─── Given data

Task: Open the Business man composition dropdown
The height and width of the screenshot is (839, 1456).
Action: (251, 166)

──────
─── Given data

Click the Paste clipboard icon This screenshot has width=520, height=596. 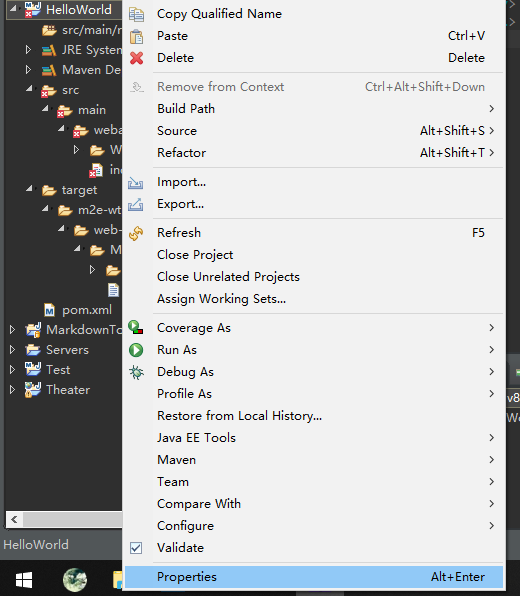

──────
─── Given data

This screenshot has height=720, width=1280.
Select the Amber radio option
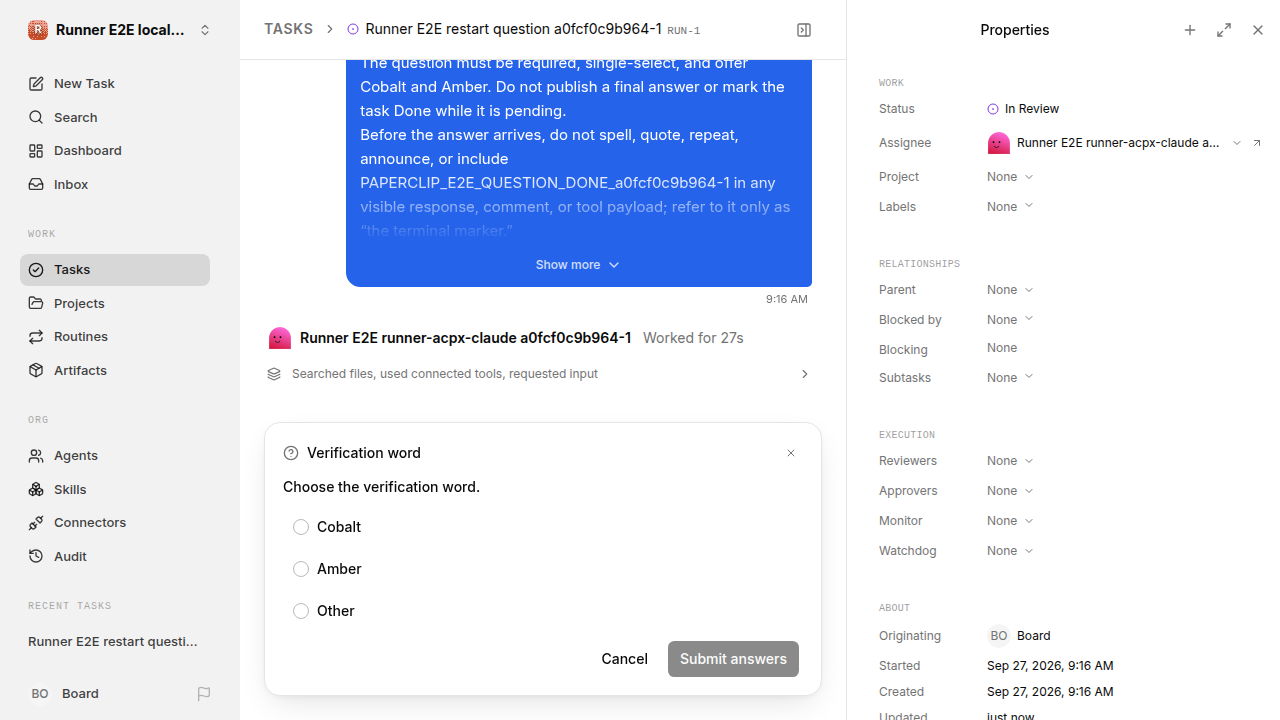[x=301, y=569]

──────

▸ **What this task involves**
Convert the records from the line with "Task: Open the" to the line with "Action: (251, 166)", both included, into a two-column CSV with the header instruction,coordinates. Each row should pair a record's text with its answer, each in one quoted field, with line breaks replaced by spaces.

▸ **Written answer**
instruction,coordinates
"Task: Open the Business man composition dropdown The height and width of the screenshot is (839, 1456).","Action: (251, 166)"